**STATED GOAL**
Convert every line of the material below into a numbered list, omitting any blank lines.

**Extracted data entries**
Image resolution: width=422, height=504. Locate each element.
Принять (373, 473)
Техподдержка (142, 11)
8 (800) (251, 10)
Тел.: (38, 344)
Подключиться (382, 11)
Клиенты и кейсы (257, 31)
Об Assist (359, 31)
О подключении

**COMPLETED EXERCISE**
1. Image resolution: width=422, height=504. Locate each element.
2. Принять (373, 473)
3. Техподдержка (142, 11)
4. 8 (800) (251, 10)
5. Тел.: (38, 344)
6. Подключиться (382, 11)
7. Клиенты и кейсы (257, 31)
8. Об Assist (359, 31)
9. О подключении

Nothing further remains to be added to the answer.